> _Task to carry out_:
What you write must be the lines from the one holding "Image resolution: width=673" through the final line of the records below, reproduced exactly, minus the pictures.

> _Data to process_:
-- Opening Marker --

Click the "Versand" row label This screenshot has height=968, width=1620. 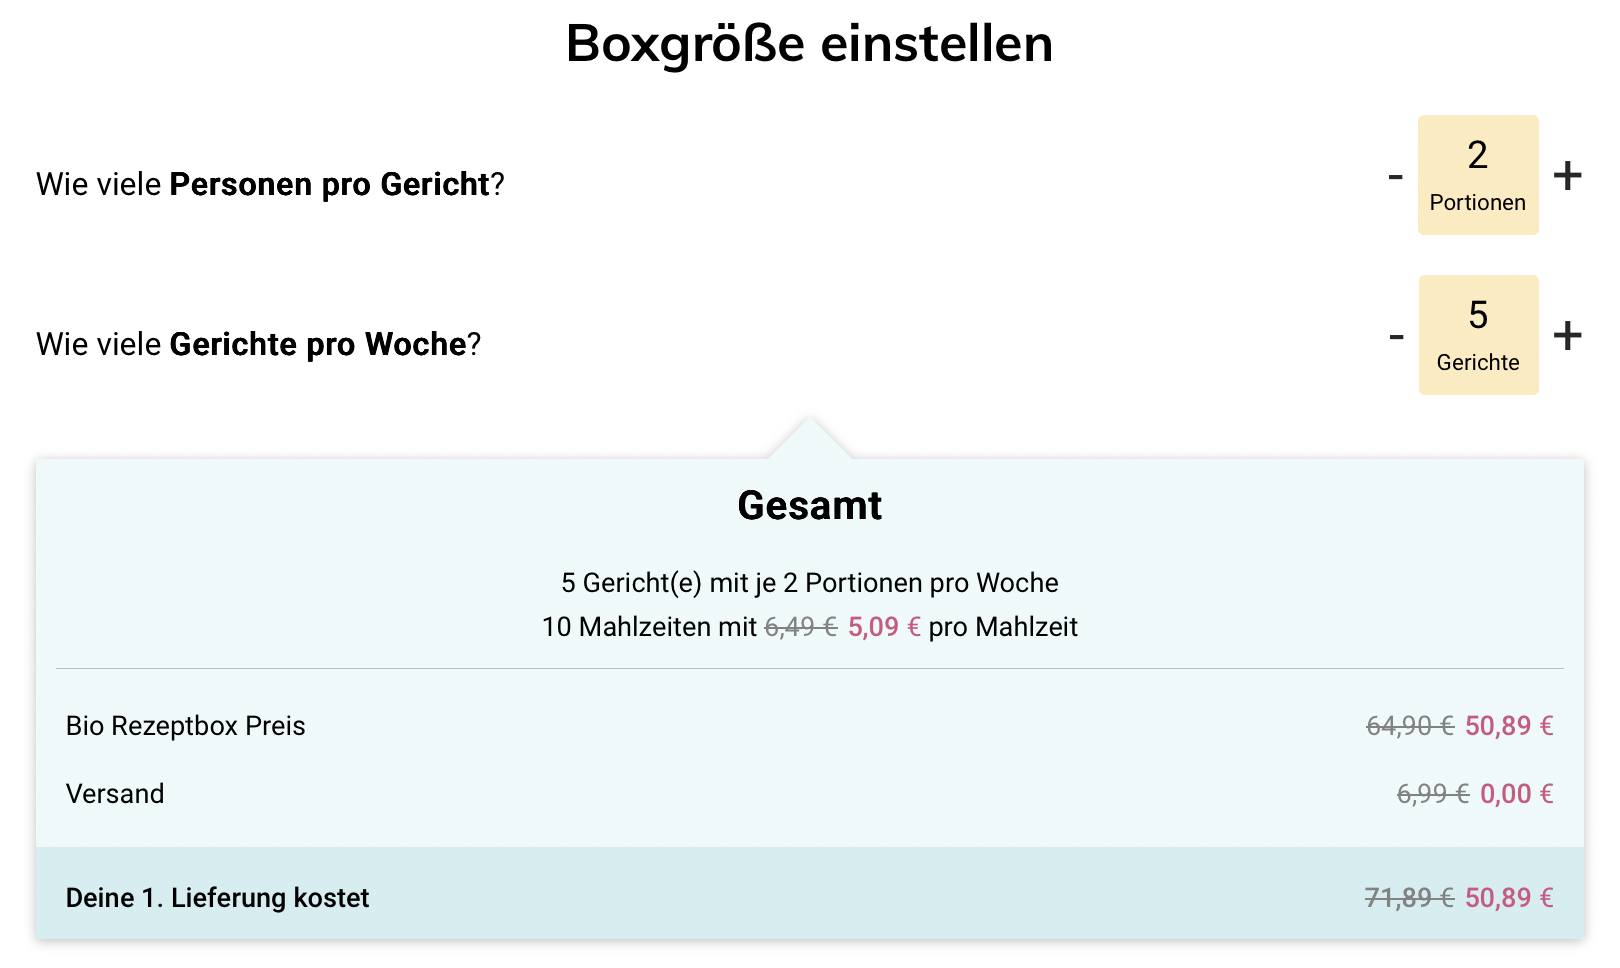pos(115,794)
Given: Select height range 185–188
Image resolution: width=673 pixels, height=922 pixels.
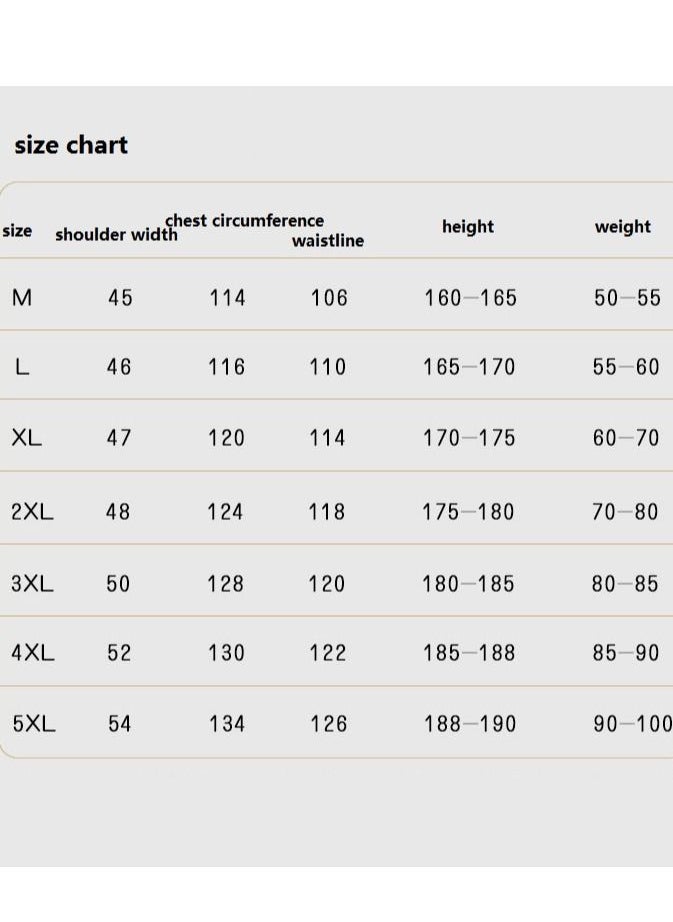Looking at the screenshot, I should pos(469,653).
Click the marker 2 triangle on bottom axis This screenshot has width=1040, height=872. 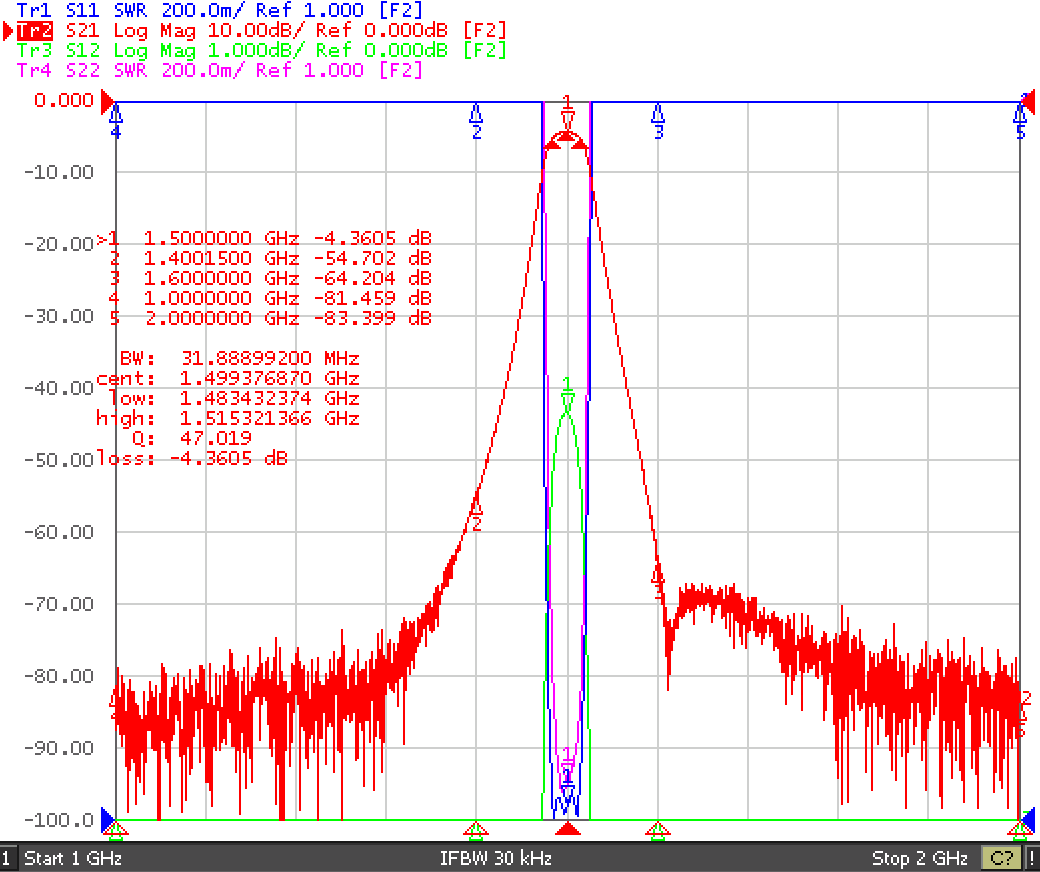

-- Closing Marker --

> _Expected answer_:
Image resolution: width=673 pixels, height=922 pixels.
Looking at the screenshot, I should pos(469,653).
Click the marker 2 triangle on bottom axis This screenshot has width=1040, height=872. 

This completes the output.